ACTIVITY:
In the entries below, find the lines that contain the word "agent" and copy them.

EXTRACTED ENTRIES Start Marker

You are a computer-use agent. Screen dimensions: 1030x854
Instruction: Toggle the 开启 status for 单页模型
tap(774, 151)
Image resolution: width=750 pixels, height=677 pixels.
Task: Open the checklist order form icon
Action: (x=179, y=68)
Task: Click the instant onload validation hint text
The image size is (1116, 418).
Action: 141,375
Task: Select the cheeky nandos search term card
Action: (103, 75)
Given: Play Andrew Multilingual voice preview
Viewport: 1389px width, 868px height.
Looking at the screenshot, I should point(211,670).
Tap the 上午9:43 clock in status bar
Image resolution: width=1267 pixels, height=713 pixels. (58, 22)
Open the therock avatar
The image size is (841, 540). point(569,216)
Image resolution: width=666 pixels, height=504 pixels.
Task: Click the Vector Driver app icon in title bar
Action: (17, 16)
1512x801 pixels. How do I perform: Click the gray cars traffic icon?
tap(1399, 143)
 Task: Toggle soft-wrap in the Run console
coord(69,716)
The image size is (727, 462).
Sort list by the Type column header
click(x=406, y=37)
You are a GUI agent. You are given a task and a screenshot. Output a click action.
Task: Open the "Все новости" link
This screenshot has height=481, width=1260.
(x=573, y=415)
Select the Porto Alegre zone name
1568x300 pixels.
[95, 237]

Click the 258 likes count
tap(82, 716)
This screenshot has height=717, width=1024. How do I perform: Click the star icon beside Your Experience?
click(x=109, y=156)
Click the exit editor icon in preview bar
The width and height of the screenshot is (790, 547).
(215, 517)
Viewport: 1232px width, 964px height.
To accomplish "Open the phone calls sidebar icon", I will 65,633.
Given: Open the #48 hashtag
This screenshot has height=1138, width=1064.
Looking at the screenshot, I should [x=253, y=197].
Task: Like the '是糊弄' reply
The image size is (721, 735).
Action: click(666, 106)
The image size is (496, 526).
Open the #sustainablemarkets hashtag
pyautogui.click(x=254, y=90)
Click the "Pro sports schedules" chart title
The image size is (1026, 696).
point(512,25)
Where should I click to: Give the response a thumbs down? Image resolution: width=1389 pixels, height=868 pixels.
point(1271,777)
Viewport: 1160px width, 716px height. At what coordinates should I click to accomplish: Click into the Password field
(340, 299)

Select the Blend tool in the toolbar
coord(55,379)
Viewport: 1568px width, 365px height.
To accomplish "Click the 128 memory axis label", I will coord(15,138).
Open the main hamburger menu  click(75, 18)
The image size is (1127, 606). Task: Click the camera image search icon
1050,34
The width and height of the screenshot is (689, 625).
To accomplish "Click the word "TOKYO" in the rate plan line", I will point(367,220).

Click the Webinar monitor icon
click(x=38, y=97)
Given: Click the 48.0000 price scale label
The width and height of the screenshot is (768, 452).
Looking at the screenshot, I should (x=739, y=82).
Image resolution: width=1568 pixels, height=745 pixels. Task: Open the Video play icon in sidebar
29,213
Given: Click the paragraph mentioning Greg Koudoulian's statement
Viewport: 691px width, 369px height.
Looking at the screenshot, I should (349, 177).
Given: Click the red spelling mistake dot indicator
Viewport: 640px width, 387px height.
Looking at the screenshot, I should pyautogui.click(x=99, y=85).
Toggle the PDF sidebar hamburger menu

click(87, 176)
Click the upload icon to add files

EXTRACTED ENTRIES End Marker

TASK RESULT:
You are a computer-use agent. Screen dimensions: 1030x854
You are a GUI agent. You are given a task and a screenshot. Output a click action.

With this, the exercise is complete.